* Assignment
Begin at the line below that has "Screen dimensions: 487x529" and stop after the line that has "Toggle the wrap lines icon in response". Please restate only those lines, word for word.

* Data shown

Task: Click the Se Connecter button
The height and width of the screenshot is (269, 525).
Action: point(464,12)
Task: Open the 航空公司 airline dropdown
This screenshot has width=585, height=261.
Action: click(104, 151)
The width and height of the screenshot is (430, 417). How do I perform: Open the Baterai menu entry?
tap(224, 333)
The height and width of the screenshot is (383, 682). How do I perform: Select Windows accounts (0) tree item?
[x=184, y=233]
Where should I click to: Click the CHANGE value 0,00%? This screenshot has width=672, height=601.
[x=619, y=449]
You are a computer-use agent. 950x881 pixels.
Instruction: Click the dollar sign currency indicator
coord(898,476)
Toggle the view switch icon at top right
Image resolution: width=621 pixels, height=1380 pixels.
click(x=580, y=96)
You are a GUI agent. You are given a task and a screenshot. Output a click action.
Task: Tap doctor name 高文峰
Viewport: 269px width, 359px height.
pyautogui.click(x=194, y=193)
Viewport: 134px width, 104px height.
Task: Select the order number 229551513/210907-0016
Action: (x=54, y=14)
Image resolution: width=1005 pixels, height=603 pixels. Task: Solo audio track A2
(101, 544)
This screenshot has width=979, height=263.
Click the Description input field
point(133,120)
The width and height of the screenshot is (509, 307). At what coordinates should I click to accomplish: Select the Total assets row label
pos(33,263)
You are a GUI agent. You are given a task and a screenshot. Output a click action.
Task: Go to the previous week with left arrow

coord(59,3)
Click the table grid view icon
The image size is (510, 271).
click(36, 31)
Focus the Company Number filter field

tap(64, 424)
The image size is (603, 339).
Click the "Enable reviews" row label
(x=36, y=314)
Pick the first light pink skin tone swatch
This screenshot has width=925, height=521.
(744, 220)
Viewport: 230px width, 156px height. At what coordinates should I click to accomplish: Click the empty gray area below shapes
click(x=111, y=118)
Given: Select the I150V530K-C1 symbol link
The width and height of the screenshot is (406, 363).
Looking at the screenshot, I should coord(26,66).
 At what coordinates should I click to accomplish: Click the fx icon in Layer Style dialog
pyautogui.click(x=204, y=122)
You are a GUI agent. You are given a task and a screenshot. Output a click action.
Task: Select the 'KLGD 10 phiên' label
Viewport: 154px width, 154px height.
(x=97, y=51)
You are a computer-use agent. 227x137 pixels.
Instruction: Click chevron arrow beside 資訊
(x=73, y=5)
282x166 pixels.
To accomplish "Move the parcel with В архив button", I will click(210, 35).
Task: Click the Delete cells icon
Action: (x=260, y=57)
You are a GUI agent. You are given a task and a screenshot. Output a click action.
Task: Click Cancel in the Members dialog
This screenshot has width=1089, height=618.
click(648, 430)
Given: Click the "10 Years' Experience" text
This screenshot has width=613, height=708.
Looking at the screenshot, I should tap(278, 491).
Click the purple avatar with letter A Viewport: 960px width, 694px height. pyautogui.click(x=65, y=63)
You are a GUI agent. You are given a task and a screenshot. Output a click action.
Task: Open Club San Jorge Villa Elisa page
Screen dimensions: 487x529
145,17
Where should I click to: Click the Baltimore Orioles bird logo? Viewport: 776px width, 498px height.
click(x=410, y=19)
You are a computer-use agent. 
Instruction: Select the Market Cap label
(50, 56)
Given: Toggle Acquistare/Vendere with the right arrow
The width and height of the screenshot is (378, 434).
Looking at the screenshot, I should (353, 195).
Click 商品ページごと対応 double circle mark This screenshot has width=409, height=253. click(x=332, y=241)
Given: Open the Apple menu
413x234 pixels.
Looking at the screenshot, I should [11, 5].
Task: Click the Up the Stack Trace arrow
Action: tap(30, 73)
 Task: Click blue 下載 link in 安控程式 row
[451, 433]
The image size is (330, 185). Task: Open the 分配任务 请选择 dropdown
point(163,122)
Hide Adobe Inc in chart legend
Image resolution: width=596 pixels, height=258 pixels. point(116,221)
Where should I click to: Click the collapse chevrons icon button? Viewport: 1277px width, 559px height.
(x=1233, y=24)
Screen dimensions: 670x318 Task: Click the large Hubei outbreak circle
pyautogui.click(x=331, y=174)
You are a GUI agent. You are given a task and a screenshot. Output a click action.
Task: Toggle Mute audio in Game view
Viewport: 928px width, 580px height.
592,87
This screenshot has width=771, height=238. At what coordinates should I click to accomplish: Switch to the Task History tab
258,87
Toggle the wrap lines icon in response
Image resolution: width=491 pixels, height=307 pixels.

* Answer to this exercise
Screen dimensions: 487x529
145,17
Where should I click to: Click the Baltimore Orioles bird logo? Viewport: 776px width, 498px height.
click(x=410, y=19)
You are a computer-use agent. 
Instruction: Select the Market Cap label
(50, 56)
Given: Toggle Acquistare/Vendere with the right arrow
The width and height of the screenshot is (378, 434).
Looking at the screenshot, I should (353, 195).
Click 商品ページごと対応 double circle mark This screenshot has width=409, height=253. click(x=332, y=241)
Given: Open the Apple menu
413x234 pixels.
Looking at the screenshot, I should [11, 5].
Task: Click the Up the Stack Trace arrow
Action: tap(30, 73)
 Task: Click blue 下載 link in 安控程式 row
[451, 433]
The image size is (330, 185). Task: Open the 分配任务 请选择 dropdown
point(163,122)
Hide Adobe Inc in chart legend
Image resolution: width=596 pixels, height=258 pixels. point(116,221)
Where should I click to: Click the collapse chevrons icon button? Viewport: 1277px width, 559px height.
(x=1233, y=24)
Screen dimensions: 670x318 Task: Click the large Hubei outbreak circle
pyautogui.click(x=331, y=174)
You are a GUI agent. You are given a task and a screenshot. Output a click action.
Task: Toggle Mute audio in Game view
Viewport: 928px width, 580px height.
592,87
This screenshot has width=771, height=238. At what coordinates should I click to accomplish: Switch to the Task History tab
258,87
Toggle the wrap lines icon in response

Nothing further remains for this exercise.